'Setor privado suborna o público'
Vladimir Goitia
Agência Estado
De São Paulo
A edição de abril da revista Update, da Câmara Americana de Comércio de São Paulo (Amcham), que começou a circular nesta semana, traz a corrupção como assunto de capa e aborda o tema de forma aberta. A corrupção tem duas faces, constata a revista, para reconhecer que se o problema existe no setor público é porque o setor privado exerce um ativo papel de corruptor. O setor público não corrompe o setor público; quem corrompe é o setor privado, afirma na reportagem o presidente da Amcham-SP, John Mein.
Embora admita grandes dificuldades, a Amcham acredita que existam algumas medidas para combater a corrupção e atenuá-la, transformando-a de epidemia em mera afecção esporádica. Cada vez mais gente, na vida pública e no setor privado, está convencida de que a questão deixou de ser apenas moral e se tornou estrutural, escreve a revista em seu editorial.
Mais um pré-requisito para enfrentar adequadamente o problema é conhecer o poder de fogo do inimigo e saber onde ele está, diz a reportagem. Para Mein, até agora não se pôde medir o Custo Brasil oculto, mas é possível que seja maior do que aquele dimensionado.

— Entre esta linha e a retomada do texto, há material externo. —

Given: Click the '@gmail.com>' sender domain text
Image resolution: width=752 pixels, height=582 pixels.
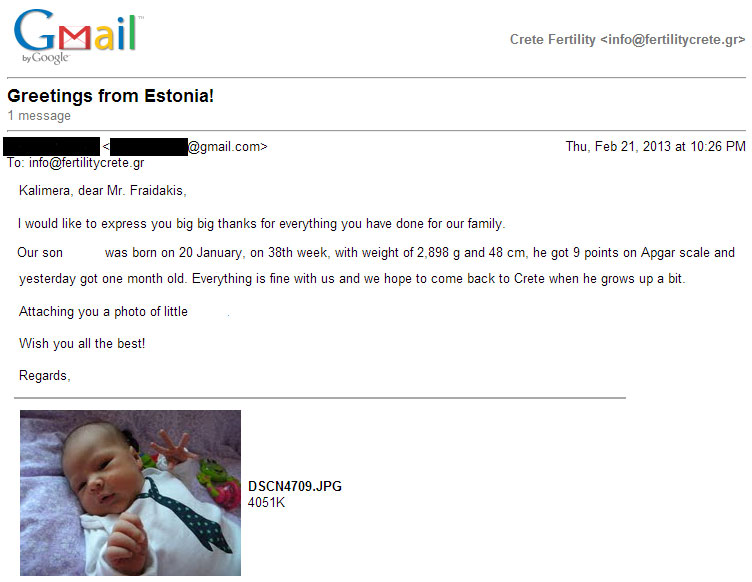Looking at the screenshot, I should (227, 147).
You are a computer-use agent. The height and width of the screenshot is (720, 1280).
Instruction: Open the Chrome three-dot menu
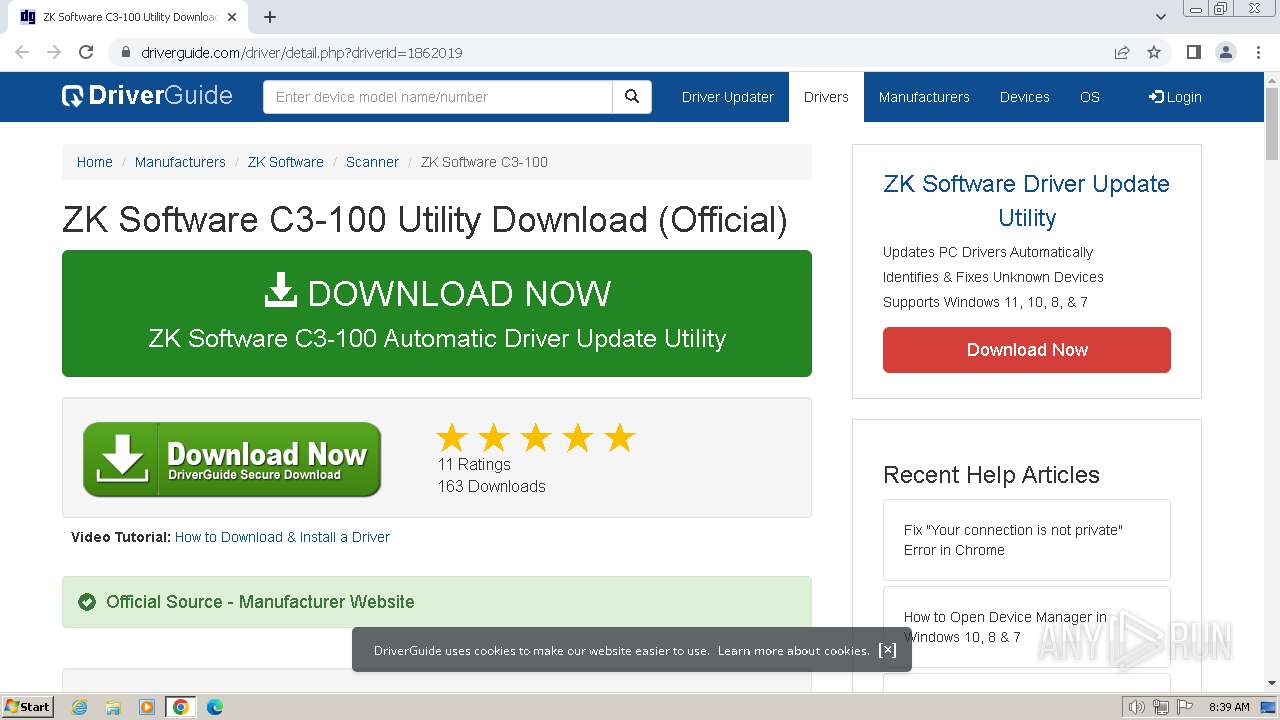[1258, 53]
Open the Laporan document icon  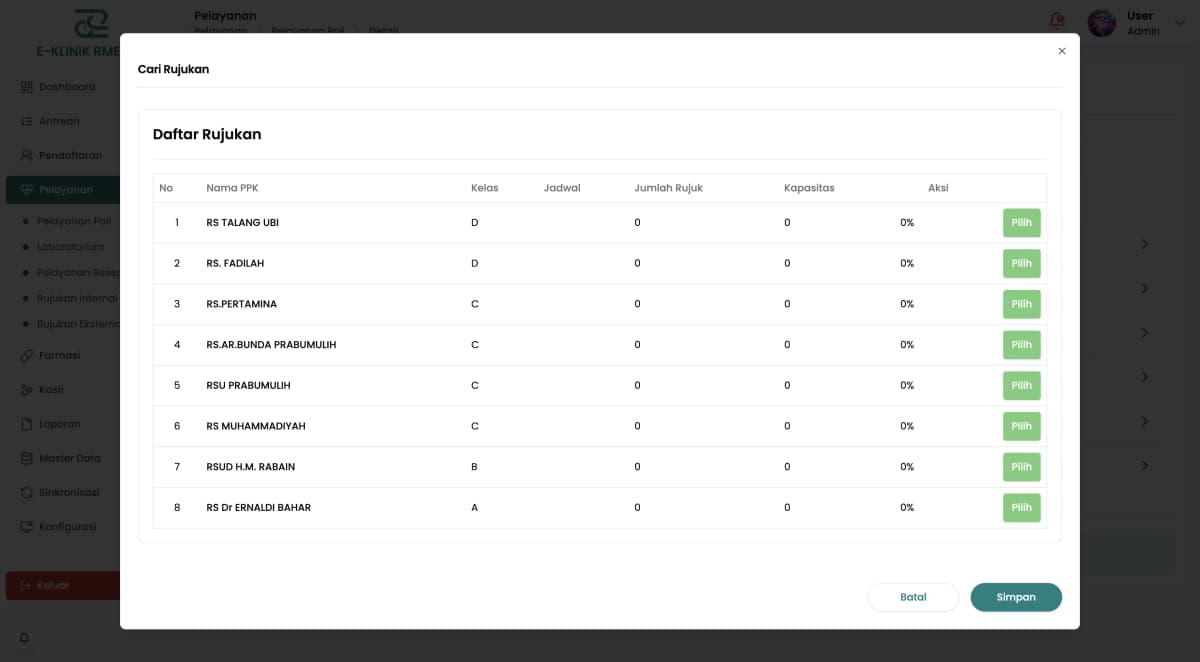coord(27,424)
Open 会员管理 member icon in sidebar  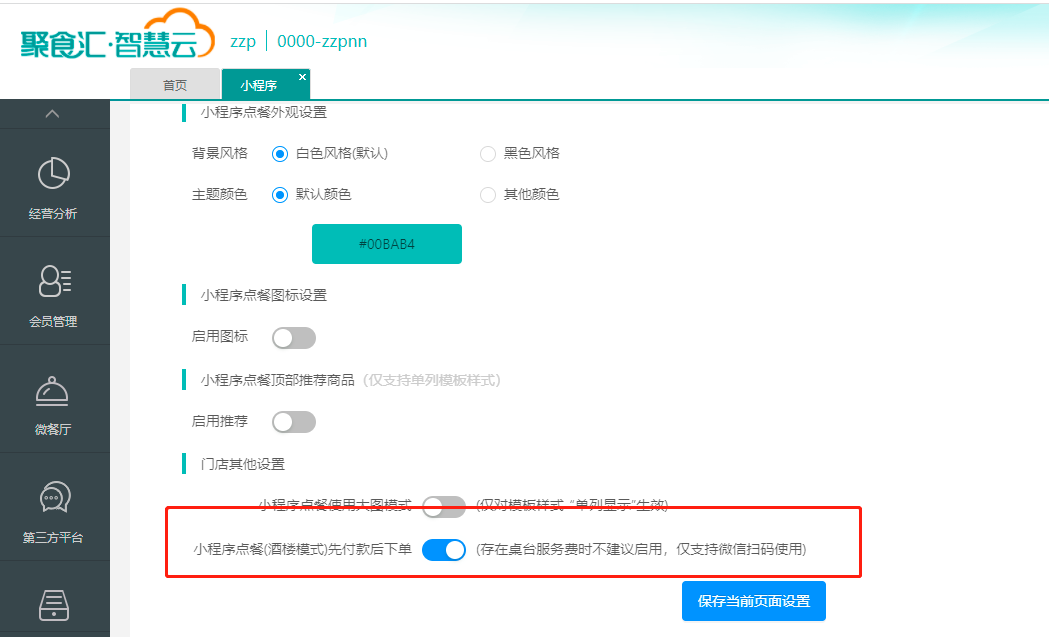[54, 282]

Isto mostra uma acomodação no terreno moral, mas é também reflexo de um sistema que enfatizou a centralização, o controle, a defesa da corporação, da burocracia, responde Mein. O presidente da Amcham acredita ainda que será necessário repensar algumas das amarras normativas e institucionais que encorajam a criação de dificuldades para vender facilidades.
O professor Marcos Fernandes da Silva, da Fundação Getúlio Vargas-SP, diz que a corrupção está ligada à evolução das instituições e deve ser estudada como fenômeno econômico. Trata-se de um fato econômico, uma atividade econômica que, tal qual o crime, tem custos para a sociedade.
Gerald Greene, conselheiro da Amcham, diz que o lado mais perverso da corrupção é que seu custo econômico é sempre absorvido pela parcela da população que tem menos poder e dinheiro. Se a corrupção acontece no governo, diz Greene, o cidadão não vai receber 100% de retorno do imposto que pagou. Se acontece na área privada, é o consumidor que vai pagar pelo dinheiro do suborno, que encarece o negócio.
Segundo a revista da Câmara Americana, várias entidades independentes, como a Transparência Brasil, começam a surgir para enfrentar a corrupção. Para o presidente dessa entidade, Eduardo Capobiano, é muito difícil implantar uma economia de mercado em um sistema sujeito à corrupção. Com ela, não se pode promover o desenvolvimento e diminuir a pobreza, explica.